Offer attractiveness

Compensation matters, but so do flexibility, culture, and career development. Candidates who see alignment with their expectations commit faster. Generic or uncompetitive offers require more effort to attract interest and delay hiring.

Sourcing channels

Using the wrong channels floods recruiters with unsuitable applications, slowing down screening. Employee referrals or targeted campaigns tend to deliver fewer but stronger matches, shortening the process.

Internal decision-making

Recruitment slows down when too many stakeholders – from HR to managers to executives – are involved without clear roles. Candidates are left waiting, and companies risk losing them. Streamlined approval chains and recruitment platforms help reduce delays.

Labor market conditions

A talent shortage isn’t the only challenge – sometimes an abundance of applicants is just as problematic if screening isn’t automated. For highly specialized roles, fierce competition for top candidates often leads to prolonged offer negotiations.
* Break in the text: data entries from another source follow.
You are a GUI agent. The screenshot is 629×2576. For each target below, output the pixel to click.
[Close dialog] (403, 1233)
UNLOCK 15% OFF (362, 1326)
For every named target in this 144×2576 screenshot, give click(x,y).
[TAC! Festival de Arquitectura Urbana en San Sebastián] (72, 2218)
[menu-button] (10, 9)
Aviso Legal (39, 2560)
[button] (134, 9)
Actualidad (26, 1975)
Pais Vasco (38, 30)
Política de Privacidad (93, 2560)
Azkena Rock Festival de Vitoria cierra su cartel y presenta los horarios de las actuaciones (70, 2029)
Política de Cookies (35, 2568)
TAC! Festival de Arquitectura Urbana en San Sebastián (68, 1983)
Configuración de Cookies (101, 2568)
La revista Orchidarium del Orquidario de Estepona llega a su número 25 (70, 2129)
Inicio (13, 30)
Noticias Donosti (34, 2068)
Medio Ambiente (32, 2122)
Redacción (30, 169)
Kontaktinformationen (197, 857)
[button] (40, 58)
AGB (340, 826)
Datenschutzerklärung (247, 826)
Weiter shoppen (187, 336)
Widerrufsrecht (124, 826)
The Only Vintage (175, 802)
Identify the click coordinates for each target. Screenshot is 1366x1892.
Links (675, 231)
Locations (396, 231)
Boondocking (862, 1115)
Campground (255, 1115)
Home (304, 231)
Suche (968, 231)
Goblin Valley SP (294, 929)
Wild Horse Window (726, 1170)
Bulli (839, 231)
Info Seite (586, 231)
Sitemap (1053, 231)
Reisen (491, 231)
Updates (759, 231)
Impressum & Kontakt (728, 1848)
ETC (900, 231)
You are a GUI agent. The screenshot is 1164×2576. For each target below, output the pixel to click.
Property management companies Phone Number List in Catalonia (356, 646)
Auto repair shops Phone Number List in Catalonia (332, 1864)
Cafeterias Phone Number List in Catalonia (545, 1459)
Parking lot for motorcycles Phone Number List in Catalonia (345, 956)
When high time-to-fill becomes a problem

A long time-to-fill isn’t always negative – strategic roles may require longer, more careful processes. But in many cases, delays can be damaging:

  • Workload piles onto existing employees, leading to burnout, disengagement, and turnover;
  • Vacant roles cause project delays, weaker customer service, and lost revenue;
  • Extended timelines increase the risk of losing top candidates to competitors;
  • Prolonged searches push companies toward rushed or poor-fit hires – costly mistakes in the long run;
  • Candidates left waiting too long often share negative feedback, harming employer brand reputation.

How to reduce time-to-fill

Delays can’t be eliminated entirely, but they can be minimized. The first step is well-crafted job descriptions. Clear requirements and responsibilities attract candidates who actually fit the role.

Centralized data is equally important. Collecting applications in one system builds a talent pool you can reuse, so HR doesn’t start from scratch every time.

Building relationships with past candidates, as well as partnerships with universities and professional organizations, ensures faster access to qualified talent.

The greatest impact, however, comes from automation. An ATS or HR platform with recruitment modules enables job posting across multiple channels, flexible funnel management, candidate notes, and ready-to-use templates. Structured communication and transparent reporting free recruiters to focus on conversations, not admin tasks.

Together, these practices shorten time-to-fill and give organizations a recruitment process that is faster, more predictable, and easier to monitor.